> ABOUT THIS TASK
Return every record below exactly as given.

[Saved entries]
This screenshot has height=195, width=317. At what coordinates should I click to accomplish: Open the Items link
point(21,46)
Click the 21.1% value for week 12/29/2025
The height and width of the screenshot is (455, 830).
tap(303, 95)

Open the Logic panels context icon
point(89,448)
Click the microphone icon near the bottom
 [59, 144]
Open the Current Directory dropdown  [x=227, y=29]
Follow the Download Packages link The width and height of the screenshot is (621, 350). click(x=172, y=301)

> REPLY TO THE TASK
This screenshot has height=195, width=317. At what coordinates should I click to accomplish: Open the Items link
point(21,46)
Click the 21.1% value for week 12/29/2025
The height and width of the screenshot is (455, 830).
tap(303, 95)

Open the Logic panels context icon
point(89,448)
Click the microphone icon near the bottom
 [59, 144]
Open the Current Directory dropdown  [x=227, y=29]
Follow the Download Packages link The width and height of the screenshot is (621, 350). click(x=172, y=301)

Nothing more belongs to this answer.